Radioactive nuclei from cosmochronology to habitability

TL;DR

This paper reviews the origin and evolution of short-lived radioactive nuclei in the galaxy, their role in solar system formation, and implications for planetary habitability, integrating meteoritic data with stellar nucleosynthesis models.

Contribution

It provides a comprehensive synthesis of recent meteoritic data, stellar production processes, and galactic evolution models to understand the role of SLRs in solar system and planetary habitability.

Findings

Meteoritic data constrains the timing of nucleosynthetic events before solar system formation.

Stellar models explain the production of SLRs in different astrophysical sites.
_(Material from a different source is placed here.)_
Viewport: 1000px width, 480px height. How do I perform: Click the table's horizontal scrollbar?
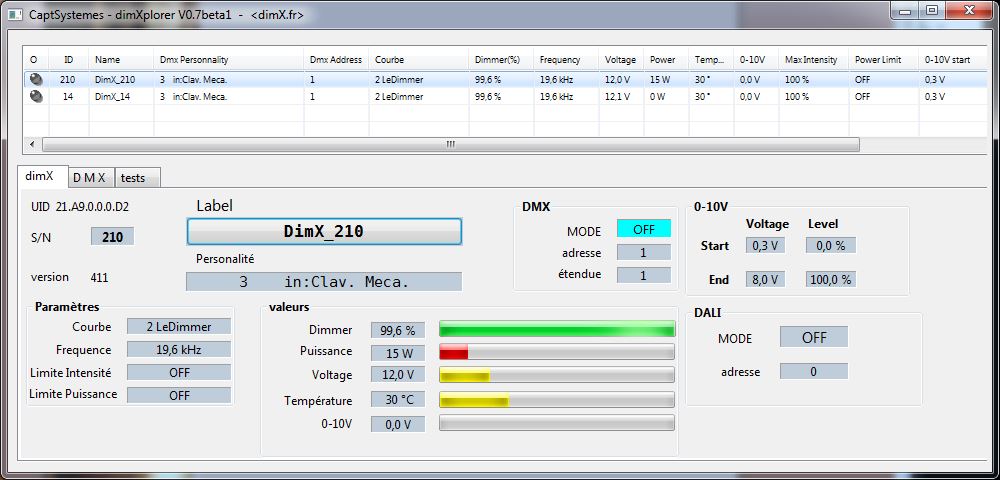[450, 144]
Radioactive decay heat influenced planetesimal evolution and habitability.

Abstract

In addition to long-lived radioactive nuclei like U and Th isotopes, which have been used to measure the age of the Galaxy, also radioactive nuclei with half-lives between 0.1 and 100 million years (short-lived radionuclides, SLRs) were present in the early Solar System (ESS), as indicated by high-precision meteoritic analysis. We review the most recent meteoritic data and describe the nuclear reaction processes responsible for the creation of SLRs in different types of stars and supernovae. We show how the evolution of radionuclide abundances in the Milky Way Galaxy can be calculated based on their stellar production. By comparing predictions for the evolution of galactic abundances to the meteoritic data we can build up a time line for the nucleosynthetic events that predated the birth of the Sun, and investigate the lifetime of the stellar nursery where the Sun was born. We then review the scenarios for the circumstances and the environment of the birth of the Sun within such a stellar nursery that have been invoked to explain the abundances in the ESS of the SLRs with the shortest lives - of the order of million years or less. Finally, we describe how the heat generated by radioactive decay and in particular by the abundant 26Al in the ESS had important consequences for the thermo-mechanical and chemical evolution of planetesimals, and discuss possible implications on the habitability of terrestrial-like planets. We conclude with a set of open questions and future directions related to our understanding of the nucleosynthetic processes responsible for the production of SLRs in stars, their evolution in the Galaxy, the birth of the Sun, and the connection with the habitability of extra-solar planets.